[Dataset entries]
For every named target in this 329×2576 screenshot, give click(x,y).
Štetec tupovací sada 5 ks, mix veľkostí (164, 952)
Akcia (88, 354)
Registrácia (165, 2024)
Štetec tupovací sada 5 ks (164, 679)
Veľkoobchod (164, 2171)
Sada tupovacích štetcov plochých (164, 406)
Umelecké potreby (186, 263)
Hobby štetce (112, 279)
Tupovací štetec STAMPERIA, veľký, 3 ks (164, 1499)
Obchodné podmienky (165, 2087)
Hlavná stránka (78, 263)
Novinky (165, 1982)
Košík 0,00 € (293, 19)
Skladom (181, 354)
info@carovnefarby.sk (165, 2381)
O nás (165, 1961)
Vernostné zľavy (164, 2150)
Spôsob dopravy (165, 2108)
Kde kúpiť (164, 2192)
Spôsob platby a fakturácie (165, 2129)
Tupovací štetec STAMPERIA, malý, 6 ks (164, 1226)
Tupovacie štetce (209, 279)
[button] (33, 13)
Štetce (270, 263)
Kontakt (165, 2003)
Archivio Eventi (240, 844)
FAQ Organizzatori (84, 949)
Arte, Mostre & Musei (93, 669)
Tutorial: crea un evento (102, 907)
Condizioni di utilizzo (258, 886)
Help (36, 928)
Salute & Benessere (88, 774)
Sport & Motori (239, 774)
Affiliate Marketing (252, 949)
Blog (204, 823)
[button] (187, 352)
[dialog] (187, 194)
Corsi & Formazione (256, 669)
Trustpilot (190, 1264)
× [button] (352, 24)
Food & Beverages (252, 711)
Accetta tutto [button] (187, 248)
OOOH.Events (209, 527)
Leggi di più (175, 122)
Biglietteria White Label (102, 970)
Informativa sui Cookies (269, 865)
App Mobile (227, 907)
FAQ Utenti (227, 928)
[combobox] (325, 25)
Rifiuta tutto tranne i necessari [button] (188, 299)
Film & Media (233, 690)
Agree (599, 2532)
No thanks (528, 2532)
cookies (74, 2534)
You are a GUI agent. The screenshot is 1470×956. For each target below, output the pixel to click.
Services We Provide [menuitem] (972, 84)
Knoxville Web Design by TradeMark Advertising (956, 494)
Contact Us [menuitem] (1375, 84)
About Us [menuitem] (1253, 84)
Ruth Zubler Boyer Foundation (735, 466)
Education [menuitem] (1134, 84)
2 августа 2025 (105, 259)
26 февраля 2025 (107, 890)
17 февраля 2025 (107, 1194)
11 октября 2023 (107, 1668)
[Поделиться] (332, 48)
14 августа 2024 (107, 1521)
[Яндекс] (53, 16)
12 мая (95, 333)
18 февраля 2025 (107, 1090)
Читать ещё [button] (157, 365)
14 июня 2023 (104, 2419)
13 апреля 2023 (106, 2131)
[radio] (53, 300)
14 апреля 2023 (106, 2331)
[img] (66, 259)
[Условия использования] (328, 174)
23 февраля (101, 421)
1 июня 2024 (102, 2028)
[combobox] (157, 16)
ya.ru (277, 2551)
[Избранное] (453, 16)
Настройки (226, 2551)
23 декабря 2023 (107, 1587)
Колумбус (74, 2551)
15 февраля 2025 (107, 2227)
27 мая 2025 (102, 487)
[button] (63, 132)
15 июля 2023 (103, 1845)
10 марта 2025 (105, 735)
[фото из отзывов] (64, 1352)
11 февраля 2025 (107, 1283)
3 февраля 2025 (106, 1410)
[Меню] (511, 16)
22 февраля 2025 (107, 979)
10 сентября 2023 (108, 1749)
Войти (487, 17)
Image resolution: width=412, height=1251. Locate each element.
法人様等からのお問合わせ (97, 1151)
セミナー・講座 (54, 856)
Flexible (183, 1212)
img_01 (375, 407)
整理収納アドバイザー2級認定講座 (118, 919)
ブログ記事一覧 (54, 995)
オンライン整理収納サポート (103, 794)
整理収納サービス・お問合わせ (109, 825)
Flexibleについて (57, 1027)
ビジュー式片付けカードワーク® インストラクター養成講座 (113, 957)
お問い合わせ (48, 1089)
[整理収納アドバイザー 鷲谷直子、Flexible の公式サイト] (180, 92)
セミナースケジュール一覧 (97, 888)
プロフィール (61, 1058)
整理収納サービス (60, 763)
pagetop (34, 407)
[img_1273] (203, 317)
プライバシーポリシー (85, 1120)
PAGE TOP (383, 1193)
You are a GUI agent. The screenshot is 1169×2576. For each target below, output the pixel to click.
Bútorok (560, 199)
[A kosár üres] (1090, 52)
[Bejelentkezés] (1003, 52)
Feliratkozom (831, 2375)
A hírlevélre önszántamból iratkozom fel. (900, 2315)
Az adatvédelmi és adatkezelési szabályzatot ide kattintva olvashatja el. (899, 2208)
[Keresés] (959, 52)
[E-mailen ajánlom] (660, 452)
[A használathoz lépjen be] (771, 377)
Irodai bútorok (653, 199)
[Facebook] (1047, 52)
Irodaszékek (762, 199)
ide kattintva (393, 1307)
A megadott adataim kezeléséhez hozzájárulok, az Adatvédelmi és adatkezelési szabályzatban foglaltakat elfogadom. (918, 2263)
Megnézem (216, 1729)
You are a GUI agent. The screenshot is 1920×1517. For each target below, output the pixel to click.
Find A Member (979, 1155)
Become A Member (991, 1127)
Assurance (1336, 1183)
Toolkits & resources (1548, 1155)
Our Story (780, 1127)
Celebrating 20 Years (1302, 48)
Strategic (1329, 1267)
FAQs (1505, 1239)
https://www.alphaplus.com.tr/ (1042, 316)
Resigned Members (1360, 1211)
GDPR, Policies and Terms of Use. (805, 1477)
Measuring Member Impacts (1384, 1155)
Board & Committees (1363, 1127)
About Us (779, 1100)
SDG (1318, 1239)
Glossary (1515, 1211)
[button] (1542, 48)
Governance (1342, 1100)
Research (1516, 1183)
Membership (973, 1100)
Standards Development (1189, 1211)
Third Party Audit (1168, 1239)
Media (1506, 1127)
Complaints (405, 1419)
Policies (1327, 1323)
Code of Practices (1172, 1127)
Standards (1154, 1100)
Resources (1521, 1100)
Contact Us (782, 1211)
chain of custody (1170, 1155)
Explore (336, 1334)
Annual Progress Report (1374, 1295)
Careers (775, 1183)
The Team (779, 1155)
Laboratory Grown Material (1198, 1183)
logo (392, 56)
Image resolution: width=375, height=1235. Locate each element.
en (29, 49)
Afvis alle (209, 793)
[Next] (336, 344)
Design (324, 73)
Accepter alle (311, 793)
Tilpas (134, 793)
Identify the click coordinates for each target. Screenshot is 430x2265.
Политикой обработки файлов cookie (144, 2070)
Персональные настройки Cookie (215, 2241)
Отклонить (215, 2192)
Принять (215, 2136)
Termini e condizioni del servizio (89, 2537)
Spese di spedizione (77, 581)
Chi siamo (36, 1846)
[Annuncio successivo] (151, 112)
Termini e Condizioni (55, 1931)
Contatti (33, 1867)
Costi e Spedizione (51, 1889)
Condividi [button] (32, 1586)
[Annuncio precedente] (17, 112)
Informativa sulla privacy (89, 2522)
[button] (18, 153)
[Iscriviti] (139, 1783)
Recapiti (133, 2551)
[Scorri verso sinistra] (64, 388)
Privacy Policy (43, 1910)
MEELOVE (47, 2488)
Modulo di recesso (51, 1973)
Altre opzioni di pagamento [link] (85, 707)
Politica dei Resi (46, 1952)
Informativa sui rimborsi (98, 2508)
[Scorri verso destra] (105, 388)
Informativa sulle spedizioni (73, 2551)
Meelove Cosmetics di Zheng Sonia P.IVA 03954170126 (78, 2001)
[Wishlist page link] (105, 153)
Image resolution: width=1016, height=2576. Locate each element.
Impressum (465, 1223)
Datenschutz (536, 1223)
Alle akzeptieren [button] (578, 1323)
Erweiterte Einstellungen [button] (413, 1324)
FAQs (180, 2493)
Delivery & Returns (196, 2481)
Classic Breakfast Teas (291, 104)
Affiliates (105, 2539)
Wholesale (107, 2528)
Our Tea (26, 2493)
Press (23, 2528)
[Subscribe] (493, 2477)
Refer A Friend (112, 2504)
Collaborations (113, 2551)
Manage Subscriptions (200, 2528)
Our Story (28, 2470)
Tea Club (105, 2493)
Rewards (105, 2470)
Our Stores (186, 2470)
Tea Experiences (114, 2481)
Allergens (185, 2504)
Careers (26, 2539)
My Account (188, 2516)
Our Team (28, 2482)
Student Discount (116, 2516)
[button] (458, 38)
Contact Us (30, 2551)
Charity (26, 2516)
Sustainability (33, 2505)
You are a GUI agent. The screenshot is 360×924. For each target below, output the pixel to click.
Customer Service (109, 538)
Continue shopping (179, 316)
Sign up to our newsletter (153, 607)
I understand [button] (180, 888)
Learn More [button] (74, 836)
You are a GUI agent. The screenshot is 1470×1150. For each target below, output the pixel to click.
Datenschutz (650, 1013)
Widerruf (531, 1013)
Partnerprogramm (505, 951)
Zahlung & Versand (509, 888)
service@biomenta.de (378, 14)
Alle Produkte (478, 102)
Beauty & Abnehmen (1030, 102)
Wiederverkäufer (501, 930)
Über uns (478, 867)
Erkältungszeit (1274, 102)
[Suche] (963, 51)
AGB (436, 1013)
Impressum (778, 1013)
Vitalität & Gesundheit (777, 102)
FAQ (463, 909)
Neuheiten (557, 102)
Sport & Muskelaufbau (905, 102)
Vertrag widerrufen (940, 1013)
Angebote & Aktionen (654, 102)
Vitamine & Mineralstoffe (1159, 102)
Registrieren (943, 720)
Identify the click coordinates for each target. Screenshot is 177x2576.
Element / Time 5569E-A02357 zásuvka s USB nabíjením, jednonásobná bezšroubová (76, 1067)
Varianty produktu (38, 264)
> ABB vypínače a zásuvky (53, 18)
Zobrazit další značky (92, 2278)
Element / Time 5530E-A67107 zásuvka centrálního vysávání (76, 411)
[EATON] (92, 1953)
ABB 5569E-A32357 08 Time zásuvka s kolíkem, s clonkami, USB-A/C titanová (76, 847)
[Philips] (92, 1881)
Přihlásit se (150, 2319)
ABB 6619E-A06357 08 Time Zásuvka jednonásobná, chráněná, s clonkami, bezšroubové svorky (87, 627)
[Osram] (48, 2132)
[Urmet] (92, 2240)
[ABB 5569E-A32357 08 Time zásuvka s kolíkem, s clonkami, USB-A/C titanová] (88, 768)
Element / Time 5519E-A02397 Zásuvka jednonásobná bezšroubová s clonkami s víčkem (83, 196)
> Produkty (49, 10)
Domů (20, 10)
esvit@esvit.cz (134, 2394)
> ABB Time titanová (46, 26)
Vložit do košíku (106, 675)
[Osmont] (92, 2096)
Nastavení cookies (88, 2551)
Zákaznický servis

» To do:
The lines from the first of the entries through the line holding "[button] (352, 24)" are to be restated word for word, and no others.

» Task result:
For every named target in this 329×2576 screenshot, give click(x,y).
Štetec tupovací sada 5 ks, mix veľkostí (164, 952)
Akcia (88, 354)
Registrácia (165, 2024)
Štetec tupovací sada 5 ks (164, 679)
Veľkoobchod (164, 2171)
Sada tupovacích štetcov plochých (164, 406)
Umelecké potreby (186, 263)
Hobby štetce (112, 279)
Tupovací štetec STAMPERIA, veľký, 3 ks (164, 1499)
Obchodné podmienky (165, 2087)
Hlavná stránka (78, 263)
Novinky (165, 1982)
Košík 0,00 € (293, 19)
Skladom (181, 354)
info@carovnefarby.sk (165, 2381)
O nás (165, 1961)
Vernostné zľavy (164, 2150)
Spôsob dopravy (165, 2108)
Kde kúpiť (164, 2192)
Spôsob platby a fakturácie (165, 2129)
Tupovací štetec STAMPERIA, malý, 6 ks (164, 1226)
Tupovacie štetce (209, 279)
[button] (33, 13)
Štetce (270, 263)
Kontakt (165, 2003)
Archivio Eventi (240, 844)
FAQ Organizzatori (84, 949)
Arte, Mostre & Musei (93, 669)
Tutorial: crea un evento (102, 907)
Condizioni di utilizzo (258, 886)
Help (36, 928)
Salute & Benessere (88, 774)
Sport & Motori (239, 774)
Affiliate Marketing (252, 949)
Blog (204, 823)
[button] (187, 352)
[dialog] (187, 194)
Corsi & Formazione (256, 669)
Trustpilot (190, 1264)
× [button] (352, 24)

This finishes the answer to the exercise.